* Assignment
Filter the listing so that only lines with the word "Slavery" remain.

* The data
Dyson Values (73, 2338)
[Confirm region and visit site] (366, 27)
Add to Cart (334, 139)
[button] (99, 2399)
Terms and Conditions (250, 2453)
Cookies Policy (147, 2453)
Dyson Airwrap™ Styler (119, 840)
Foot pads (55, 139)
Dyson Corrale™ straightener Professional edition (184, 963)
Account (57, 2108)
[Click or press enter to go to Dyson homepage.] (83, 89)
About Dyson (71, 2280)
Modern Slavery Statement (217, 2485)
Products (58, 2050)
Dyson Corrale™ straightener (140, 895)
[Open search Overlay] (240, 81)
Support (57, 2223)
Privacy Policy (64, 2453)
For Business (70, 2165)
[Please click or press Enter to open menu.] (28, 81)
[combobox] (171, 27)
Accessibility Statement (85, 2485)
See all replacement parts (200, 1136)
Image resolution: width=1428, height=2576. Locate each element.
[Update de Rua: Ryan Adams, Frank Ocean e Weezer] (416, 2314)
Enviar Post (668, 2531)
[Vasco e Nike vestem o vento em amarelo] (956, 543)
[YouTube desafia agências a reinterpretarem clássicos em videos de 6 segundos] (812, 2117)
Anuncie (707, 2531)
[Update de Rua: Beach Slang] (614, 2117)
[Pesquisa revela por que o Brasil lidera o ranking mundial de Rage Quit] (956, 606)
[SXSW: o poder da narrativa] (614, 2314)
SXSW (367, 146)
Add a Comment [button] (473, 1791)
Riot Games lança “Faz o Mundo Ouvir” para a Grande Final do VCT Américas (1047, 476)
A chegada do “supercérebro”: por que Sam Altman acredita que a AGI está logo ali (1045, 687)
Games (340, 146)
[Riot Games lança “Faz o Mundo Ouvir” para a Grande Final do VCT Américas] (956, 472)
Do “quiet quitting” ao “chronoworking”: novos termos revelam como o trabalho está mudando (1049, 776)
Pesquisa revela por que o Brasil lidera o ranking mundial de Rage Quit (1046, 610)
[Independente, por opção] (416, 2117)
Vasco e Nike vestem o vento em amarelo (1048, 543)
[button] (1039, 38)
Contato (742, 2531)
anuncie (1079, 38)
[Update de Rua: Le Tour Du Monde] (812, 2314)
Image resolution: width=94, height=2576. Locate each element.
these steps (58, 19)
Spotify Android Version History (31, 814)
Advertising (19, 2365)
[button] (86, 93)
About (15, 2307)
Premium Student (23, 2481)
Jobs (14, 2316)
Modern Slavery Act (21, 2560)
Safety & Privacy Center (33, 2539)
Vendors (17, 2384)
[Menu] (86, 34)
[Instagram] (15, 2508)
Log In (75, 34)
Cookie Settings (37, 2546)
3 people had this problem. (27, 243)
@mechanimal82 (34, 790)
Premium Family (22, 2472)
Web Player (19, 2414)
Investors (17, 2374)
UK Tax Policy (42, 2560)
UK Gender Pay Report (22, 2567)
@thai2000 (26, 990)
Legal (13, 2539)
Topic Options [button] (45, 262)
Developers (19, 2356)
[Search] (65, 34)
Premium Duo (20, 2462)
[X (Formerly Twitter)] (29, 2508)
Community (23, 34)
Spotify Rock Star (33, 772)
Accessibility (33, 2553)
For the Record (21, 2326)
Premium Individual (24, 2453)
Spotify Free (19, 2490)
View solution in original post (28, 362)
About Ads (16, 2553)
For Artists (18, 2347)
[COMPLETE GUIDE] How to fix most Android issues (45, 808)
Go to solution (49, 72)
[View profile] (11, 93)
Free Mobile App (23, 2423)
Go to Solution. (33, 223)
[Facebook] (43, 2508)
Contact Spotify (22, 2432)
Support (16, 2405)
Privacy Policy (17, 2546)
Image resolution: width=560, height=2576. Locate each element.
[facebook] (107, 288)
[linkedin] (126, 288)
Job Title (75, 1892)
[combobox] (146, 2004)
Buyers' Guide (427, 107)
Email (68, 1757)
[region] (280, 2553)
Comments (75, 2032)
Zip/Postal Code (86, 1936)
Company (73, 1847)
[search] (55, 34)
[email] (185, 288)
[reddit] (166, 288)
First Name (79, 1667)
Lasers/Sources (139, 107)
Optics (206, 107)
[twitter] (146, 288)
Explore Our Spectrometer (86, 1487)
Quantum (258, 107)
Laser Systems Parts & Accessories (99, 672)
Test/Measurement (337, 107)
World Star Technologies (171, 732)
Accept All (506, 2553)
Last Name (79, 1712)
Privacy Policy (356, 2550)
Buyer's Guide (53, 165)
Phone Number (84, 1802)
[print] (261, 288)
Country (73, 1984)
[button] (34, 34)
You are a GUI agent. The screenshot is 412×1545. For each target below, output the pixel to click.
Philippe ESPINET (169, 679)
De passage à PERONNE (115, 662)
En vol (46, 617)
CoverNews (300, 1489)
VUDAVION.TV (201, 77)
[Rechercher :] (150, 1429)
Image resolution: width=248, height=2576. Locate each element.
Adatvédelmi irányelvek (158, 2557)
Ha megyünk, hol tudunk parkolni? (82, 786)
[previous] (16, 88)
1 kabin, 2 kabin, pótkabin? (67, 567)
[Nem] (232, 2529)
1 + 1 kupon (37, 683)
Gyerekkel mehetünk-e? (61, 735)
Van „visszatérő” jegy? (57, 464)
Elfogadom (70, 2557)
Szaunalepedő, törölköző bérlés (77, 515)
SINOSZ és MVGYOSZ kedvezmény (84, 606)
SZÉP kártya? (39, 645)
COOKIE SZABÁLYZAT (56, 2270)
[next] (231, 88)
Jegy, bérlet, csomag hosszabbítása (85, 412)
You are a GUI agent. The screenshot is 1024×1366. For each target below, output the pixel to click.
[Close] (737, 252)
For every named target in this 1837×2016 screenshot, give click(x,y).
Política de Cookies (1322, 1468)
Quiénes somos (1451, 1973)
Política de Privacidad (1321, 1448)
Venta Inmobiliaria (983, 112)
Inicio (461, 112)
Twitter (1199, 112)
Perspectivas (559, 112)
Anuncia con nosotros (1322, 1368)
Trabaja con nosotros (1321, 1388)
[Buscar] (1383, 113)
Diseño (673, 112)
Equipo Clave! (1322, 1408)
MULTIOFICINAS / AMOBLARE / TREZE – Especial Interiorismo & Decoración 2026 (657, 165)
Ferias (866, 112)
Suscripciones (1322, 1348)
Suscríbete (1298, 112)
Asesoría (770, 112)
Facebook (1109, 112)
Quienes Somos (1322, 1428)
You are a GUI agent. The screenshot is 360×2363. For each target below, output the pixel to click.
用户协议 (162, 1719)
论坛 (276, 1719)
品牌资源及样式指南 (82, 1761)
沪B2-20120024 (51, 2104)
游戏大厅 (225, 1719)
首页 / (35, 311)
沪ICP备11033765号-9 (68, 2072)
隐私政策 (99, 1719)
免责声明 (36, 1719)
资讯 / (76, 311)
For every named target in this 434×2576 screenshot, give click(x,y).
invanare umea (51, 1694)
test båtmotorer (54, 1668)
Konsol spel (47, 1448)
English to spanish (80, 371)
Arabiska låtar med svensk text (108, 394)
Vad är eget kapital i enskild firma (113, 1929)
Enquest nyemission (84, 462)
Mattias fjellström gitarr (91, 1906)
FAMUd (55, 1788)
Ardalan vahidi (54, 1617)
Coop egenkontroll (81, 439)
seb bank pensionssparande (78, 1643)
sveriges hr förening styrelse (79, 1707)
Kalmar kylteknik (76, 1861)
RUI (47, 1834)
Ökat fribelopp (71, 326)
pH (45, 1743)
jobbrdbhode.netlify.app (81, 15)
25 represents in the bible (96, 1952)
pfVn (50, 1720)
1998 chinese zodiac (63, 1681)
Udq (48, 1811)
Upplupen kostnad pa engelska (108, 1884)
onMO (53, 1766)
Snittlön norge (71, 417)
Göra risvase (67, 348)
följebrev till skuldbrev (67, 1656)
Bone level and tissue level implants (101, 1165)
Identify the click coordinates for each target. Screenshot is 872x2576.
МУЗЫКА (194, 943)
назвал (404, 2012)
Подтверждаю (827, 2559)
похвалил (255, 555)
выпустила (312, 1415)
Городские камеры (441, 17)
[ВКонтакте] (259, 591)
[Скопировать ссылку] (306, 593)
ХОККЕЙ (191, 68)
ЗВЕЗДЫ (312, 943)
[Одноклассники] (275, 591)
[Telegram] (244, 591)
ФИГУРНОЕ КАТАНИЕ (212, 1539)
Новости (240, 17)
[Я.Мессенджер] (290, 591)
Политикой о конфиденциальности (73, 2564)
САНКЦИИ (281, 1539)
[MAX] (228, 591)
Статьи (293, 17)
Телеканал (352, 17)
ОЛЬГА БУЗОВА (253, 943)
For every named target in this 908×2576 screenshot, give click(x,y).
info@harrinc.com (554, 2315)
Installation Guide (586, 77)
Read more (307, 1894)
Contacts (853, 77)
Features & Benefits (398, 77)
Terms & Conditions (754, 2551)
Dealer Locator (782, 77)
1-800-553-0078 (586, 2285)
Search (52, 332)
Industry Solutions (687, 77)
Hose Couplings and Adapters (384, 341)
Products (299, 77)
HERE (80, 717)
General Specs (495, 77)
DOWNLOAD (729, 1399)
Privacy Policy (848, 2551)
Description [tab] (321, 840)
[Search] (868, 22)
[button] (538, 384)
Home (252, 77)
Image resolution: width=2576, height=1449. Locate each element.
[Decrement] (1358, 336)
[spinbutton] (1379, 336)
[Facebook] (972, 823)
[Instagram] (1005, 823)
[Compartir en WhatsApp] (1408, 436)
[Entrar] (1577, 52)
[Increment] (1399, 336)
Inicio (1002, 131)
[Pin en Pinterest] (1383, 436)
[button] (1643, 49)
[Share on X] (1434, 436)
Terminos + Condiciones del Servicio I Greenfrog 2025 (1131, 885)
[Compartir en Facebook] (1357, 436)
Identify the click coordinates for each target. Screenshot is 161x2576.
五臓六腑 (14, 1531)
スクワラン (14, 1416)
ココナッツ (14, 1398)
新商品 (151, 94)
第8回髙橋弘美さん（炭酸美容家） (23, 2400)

* Task solution
Modern Slavery Statement (217, 2485)
Modern Slavery Act (21, 2560)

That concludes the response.